Going line by line through the material below, tally those that contain the word "avatar" and give the count by itself.

(RECORDS PROVIDED)

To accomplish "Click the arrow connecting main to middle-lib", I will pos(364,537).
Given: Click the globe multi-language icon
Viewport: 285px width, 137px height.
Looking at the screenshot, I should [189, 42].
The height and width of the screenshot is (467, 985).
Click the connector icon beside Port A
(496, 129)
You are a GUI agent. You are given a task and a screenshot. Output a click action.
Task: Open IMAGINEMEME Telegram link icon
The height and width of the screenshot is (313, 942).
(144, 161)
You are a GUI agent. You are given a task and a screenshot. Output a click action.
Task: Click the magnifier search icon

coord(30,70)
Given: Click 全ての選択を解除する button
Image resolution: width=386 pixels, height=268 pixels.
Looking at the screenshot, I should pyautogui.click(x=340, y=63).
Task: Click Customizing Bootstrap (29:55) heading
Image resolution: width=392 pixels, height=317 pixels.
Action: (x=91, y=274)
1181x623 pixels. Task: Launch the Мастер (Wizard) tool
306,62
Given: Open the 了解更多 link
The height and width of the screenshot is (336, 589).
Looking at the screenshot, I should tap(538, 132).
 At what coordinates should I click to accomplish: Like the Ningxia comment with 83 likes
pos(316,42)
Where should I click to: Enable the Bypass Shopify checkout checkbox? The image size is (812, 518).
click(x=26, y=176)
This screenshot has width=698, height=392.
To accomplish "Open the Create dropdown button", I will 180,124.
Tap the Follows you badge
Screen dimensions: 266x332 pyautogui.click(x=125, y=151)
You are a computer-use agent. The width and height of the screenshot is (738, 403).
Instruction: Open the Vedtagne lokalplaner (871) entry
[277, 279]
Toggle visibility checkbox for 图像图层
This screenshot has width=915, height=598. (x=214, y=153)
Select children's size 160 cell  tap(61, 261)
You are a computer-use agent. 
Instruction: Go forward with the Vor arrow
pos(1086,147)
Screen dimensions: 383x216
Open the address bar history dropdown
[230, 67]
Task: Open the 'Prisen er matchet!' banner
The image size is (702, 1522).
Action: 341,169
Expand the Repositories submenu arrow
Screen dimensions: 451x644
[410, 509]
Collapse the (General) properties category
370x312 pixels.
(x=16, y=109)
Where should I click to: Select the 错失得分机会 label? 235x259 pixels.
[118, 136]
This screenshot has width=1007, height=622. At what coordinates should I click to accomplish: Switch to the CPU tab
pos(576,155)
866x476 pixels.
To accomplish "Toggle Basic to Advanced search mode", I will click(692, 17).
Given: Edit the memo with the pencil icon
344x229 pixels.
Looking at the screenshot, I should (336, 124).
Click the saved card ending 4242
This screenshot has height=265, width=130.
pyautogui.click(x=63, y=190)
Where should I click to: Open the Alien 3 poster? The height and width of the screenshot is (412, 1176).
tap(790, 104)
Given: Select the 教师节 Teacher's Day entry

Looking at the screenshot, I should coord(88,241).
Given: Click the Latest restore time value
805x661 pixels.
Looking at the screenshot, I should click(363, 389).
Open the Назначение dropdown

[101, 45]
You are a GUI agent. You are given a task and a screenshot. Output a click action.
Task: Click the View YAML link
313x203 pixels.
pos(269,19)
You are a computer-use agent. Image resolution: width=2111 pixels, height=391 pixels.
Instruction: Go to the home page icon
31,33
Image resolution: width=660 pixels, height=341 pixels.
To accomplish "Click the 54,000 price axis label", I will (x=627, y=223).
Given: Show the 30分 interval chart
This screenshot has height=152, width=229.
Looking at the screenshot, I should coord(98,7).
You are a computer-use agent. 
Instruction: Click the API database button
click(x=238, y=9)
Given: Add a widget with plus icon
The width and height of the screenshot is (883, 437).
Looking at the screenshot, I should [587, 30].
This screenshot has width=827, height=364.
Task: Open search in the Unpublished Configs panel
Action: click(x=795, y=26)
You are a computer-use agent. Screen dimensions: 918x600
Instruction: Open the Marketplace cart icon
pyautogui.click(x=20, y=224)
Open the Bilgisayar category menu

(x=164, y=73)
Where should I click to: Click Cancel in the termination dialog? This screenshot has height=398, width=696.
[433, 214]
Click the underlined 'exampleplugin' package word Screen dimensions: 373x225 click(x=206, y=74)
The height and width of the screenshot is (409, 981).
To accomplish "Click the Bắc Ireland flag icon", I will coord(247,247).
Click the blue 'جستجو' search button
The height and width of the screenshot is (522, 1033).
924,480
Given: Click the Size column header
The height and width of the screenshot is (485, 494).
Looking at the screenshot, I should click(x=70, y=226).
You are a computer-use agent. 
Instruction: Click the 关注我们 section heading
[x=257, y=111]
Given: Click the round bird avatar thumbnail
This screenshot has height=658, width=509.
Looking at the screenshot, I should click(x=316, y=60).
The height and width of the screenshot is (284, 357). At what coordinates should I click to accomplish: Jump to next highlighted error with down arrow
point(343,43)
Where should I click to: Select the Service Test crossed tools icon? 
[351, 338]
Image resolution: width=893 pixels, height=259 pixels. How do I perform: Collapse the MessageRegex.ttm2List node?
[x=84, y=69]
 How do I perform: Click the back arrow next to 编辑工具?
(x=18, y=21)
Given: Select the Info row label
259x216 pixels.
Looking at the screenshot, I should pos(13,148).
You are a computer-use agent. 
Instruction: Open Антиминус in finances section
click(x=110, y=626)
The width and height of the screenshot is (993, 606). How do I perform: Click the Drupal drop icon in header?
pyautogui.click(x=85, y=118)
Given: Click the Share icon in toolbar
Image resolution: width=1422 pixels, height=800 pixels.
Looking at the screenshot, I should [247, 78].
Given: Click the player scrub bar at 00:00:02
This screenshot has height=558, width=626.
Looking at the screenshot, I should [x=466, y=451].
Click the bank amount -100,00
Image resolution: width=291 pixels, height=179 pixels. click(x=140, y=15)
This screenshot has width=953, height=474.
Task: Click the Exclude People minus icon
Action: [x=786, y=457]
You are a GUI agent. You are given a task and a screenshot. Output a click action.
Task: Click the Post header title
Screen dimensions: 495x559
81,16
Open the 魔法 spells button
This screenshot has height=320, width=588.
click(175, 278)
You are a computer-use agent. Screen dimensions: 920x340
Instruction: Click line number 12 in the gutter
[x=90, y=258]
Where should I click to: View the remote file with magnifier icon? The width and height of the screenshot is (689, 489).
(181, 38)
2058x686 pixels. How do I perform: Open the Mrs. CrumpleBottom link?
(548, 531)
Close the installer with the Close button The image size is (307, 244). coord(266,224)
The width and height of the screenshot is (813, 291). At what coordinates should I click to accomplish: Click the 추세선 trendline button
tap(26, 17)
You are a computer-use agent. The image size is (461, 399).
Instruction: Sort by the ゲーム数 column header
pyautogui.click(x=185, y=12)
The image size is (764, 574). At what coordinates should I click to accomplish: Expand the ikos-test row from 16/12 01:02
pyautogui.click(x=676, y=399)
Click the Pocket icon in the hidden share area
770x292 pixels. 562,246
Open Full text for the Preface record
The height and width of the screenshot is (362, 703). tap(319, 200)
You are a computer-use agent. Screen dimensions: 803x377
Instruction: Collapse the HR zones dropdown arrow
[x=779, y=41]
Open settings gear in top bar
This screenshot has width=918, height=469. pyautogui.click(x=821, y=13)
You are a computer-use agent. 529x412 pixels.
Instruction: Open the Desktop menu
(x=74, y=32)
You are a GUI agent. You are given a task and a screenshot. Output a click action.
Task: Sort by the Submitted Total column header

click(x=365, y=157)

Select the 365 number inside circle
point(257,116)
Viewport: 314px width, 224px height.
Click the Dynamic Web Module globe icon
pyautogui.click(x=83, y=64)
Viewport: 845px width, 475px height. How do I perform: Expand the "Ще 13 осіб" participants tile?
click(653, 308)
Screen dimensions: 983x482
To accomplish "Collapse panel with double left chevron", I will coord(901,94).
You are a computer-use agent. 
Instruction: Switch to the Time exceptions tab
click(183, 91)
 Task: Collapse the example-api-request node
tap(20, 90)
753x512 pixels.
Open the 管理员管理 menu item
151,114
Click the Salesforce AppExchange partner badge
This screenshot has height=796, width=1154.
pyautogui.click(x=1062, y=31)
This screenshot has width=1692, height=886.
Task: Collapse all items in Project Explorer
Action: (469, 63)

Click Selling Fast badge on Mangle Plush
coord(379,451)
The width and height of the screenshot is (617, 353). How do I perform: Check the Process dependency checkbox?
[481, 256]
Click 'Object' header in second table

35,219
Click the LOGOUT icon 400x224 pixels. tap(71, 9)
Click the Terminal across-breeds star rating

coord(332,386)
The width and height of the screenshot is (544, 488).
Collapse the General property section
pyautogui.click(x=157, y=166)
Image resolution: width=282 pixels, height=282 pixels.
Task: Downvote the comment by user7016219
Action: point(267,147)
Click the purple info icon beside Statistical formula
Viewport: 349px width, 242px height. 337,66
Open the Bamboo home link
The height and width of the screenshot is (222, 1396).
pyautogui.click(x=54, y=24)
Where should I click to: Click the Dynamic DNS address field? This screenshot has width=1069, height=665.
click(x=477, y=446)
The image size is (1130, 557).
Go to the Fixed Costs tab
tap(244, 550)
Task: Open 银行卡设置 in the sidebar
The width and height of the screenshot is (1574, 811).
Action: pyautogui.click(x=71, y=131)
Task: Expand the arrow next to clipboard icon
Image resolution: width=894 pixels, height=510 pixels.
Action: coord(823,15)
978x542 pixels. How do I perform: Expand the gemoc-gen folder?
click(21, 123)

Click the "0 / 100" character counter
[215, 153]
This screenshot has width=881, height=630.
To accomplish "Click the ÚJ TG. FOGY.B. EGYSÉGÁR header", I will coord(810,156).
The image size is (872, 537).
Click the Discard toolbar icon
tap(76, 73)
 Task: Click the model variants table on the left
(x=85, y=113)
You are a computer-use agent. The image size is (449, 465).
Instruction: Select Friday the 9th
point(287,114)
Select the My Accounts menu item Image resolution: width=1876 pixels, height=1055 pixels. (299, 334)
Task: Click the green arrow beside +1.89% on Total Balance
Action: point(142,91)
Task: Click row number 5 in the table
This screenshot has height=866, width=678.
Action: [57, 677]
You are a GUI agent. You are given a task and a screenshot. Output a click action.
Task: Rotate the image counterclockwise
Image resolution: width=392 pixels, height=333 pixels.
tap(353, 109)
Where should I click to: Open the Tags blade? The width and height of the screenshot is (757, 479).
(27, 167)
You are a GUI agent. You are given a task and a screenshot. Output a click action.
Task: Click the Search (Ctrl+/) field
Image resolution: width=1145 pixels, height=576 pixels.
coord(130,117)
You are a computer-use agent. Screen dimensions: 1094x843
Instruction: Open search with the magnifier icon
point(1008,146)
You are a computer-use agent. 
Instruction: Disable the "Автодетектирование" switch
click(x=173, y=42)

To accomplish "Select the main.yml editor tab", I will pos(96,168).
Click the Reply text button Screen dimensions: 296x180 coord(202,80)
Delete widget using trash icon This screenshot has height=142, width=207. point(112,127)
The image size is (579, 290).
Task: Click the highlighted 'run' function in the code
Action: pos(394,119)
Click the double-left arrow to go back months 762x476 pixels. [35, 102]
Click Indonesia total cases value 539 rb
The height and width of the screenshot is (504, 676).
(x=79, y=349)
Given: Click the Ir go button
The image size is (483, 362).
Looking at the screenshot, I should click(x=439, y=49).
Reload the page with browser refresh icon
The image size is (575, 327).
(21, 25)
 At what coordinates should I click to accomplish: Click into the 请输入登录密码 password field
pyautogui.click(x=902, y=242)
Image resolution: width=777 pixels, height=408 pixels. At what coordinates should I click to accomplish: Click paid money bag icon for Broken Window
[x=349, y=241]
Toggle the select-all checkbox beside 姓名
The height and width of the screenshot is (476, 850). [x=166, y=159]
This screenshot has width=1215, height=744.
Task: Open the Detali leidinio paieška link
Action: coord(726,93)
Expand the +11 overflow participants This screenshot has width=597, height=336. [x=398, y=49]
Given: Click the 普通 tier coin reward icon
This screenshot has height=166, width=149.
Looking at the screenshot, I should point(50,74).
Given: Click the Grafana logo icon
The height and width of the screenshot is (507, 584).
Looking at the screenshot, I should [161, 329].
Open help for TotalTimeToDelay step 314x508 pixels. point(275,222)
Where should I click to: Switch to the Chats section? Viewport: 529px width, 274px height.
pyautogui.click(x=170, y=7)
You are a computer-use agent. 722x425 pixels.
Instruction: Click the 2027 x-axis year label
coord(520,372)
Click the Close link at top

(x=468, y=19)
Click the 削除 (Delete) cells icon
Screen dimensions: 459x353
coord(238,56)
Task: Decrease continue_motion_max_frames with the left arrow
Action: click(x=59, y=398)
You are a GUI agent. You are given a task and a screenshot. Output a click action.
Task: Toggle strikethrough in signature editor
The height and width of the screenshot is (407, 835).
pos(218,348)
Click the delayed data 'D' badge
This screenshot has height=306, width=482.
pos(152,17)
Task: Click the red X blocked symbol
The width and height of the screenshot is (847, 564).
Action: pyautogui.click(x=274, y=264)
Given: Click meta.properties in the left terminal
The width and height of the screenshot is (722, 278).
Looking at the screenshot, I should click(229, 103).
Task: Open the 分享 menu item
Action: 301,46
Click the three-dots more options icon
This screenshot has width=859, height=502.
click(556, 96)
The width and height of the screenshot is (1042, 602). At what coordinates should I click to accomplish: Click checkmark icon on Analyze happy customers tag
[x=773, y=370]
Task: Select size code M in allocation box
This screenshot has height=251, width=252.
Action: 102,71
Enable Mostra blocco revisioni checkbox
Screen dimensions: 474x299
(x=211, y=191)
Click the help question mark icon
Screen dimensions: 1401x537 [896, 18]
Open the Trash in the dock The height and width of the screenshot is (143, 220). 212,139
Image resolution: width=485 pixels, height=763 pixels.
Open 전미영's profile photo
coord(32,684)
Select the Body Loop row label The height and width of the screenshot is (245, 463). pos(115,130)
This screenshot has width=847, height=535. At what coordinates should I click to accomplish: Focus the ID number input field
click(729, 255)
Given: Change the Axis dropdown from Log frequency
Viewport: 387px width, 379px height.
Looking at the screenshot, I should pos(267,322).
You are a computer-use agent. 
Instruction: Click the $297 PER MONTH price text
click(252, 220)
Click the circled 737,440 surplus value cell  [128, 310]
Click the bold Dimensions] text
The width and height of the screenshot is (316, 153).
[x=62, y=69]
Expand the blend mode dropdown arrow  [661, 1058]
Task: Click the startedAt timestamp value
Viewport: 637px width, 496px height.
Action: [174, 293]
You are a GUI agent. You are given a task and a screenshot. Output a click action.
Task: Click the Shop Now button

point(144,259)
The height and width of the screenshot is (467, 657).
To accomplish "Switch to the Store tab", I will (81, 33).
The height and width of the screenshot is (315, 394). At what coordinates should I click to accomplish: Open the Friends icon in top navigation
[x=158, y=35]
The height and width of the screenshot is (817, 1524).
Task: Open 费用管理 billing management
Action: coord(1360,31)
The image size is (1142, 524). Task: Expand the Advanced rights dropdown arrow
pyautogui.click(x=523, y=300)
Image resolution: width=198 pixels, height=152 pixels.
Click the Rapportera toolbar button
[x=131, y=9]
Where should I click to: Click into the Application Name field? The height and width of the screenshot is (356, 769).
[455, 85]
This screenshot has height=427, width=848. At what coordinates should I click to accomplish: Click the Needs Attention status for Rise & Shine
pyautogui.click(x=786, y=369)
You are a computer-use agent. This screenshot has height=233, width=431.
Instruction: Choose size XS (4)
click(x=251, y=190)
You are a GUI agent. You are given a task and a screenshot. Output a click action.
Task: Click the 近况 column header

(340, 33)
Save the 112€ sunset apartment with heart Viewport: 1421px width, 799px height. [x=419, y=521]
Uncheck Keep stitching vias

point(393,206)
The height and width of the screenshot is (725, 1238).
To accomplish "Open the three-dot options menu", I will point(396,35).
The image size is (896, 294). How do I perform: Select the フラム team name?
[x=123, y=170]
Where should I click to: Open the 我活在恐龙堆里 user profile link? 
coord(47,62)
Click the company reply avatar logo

(End RECORDS PROVIDED)

▶ **EXERCISE SOLUTION**
2